WORK REQUEST
Return the full set of records, matching them character for character.

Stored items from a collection
# # # #

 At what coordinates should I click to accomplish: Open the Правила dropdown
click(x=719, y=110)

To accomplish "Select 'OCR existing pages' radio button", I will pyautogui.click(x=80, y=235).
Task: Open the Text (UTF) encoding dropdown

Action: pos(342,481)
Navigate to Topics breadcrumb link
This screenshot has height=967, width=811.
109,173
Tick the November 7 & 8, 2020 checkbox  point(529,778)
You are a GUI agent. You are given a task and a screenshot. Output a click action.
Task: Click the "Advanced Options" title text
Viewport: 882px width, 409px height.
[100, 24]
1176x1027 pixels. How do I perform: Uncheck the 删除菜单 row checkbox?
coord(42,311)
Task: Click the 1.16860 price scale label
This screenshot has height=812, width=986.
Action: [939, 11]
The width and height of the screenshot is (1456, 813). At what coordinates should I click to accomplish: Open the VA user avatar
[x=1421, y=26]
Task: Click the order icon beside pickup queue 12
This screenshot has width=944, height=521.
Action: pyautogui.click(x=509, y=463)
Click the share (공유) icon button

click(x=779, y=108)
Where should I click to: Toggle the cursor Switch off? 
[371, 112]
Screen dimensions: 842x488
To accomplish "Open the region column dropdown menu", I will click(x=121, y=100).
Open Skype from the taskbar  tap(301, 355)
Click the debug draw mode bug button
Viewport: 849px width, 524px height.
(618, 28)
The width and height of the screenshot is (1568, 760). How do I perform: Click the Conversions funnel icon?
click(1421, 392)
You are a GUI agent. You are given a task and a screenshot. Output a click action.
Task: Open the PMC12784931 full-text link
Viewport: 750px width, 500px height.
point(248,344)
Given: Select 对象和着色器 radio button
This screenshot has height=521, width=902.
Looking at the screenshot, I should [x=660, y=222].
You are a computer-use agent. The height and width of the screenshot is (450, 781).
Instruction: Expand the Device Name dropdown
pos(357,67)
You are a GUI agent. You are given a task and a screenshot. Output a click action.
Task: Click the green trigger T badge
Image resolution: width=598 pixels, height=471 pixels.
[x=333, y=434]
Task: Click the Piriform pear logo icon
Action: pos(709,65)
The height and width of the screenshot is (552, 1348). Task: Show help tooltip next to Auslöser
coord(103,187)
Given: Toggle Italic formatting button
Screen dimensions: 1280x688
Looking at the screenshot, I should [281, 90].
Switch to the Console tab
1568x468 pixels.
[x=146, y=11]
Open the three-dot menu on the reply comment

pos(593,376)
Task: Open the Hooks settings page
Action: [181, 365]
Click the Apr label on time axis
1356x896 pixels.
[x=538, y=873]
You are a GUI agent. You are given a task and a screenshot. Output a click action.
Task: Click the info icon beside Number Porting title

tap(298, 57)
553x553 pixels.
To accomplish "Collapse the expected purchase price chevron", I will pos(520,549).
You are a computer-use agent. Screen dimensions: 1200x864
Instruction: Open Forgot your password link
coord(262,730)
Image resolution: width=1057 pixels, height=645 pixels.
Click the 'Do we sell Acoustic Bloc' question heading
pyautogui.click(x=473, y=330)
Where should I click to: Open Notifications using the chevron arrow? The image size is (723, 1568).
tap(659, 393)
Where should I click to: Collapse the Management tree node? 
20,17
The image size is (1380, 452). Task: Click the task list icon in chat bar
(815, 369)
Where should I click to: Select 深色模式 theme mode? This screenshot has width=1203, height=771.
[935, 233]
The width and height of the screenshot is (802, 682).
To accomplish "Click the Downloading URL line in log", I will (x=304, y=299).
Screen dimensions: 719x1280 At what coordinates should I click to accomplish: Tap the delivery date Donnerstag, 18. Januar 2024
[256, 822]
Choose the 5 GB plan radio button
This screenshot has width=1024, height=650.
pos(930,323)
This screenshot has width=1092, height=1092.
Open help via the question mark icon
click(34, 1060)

# # # #

REPLY
 At what coordinates should I click to accomplish: Open the Правила dropdown
click(x=719, y=110)

To accomplish "Select 'OCR existing pages' radio button", I will pyautogui.click(x=80, y=235).
Task: Open the Text (UTF) encoding dropdown

Action: pos(342,481)
Navigate to Topics breadcrumb link
This screenshot has height=967, width=811.
109,173
Tick the November 7 & 8, 2020 checkbox  point(529,778)
You are a GUI agent. You are given a task and a screenshot. Output a click action.
Task: Click the "Advanced Options" title text
Viewport: 882px width, 409px height.
[100, 24]
1176x1027 pixels. How do I perform: Uncheck the 删除菜单 row checkbox?
coord(42,311)
Task: Click the 1.16860 price scale label
This screenshot has height=812, width=986.
Action: [939, 11]
The width and height of the screenshot is (1456, 813). At what coordinates should I click to accomplish: Open the VA user avatar
[x=1421, y=26]
Task: Click the order icon beside pickup queue 12
This screenshot has width=944, height=521.
Action: pyautogui.click(x=509, y=463)
Click the share (공유) icon button

click(x=779, y=108)
Where should I click to: Toggle the cursor Switch off? 
[371, 112]
Screen dimensions: 842x488
To accomplish "Open the region column dropdown menu", I will click(x=121, y=100).
Open Skype from the taskbar  tap(301, 355)
Click the debug draw mode bug button
Viewport: 849px width, 524px height.
(618, 28)
The width and height of the screenshot is (1568, 760). How do I perform: Click the Conversions funnel icon?
click(1421, 392)
You are a GUI agent. You are given a task and a screenshot. Output a click action.
Task: Open the PMC12784931 full-text link
Viewport: 750px width, 500px height.
point(248,344)
Given: Select 对象和着色器 radio button
This screenshot has height=521, width=902.
Looking at the screenshot, I should [x=660, y=222].
You are a computer-use agent. The height and width of the screenshot is (450, 781).
Instruction: Expand the Device Name dropdown
pos(357,67)
You are a GUI agent. You are given a task and a screenshot. Output a click action.
Task: Click the green trigger T badge
Image resolution: width=598 pixels, height=471 pixels.
[x=333, y=434]
Task: Click the Piriform pear logo icon
Action: pos(709,65)
The height and width of the screenshot is (552, 1348). Task: Show help tooltip next to Auslöser
coord(103,187)
Given: Toggle Italic formatting button
Screen dimensions: 1280x688
Looking at the screenshot, I should [281, 90].
Switch to the Console tab
1568x468 pixels.
[x=146, y=11]
Open the three-dot menu on the reply comment

pos(593,376)
Task: Open the Hooks settings page
Action: [181, 365]
Click the Apr label on time axis
1356x896 pixels.
[x=538, y=873]
You are a GUI agent. You are given a task and a screenshot. Output a click action.
Task: Click the info icon beside Number Porting title

tap(298, 57)
553x553 pixels.
To accomplish "Collapse the expected purchase price chevron", I will pos(520,549).
You are a computer-use agent. Screen dimensions: 1200x864
Instruction: Open Forgot your password link
coord(262,730)
Image resolution: width=1057 pixels, height=645 pixels.
Click the 'Do we sell Acoustic Bloc' question heading
pyautogui.click(x=473, y=330)
Where should I click to: Open Notifications using the chevron arrow? The image size is (723, 1568).
tap(659, 393)
Where should I click to: Collapse the Management tree node? 
20,17
The image size is (1380, 452). Task: Click the task list icon in chat bar
(815, 369)
Where should I click to: Select 深色模式 theme mode? This screenshot has width=1203, height=771.
[935, 233]
The width and height of the screenshot is (802, 682).
To accomplish "Click the Downloading URL line in log", I will (x=304, y=299).
Screen dimensions: 719x1280 At what coordinates should I click to accomplish: Tap the delivery date Donnerstag, 18. Januar 2024
[256, 822]
Choose the 5 GB plan radio button
This screenshot has width=1024, height=650.
pos(930,323)
This screenshot has width=1092, height=1092.
Open help via the question mark icon
click(34, 1060)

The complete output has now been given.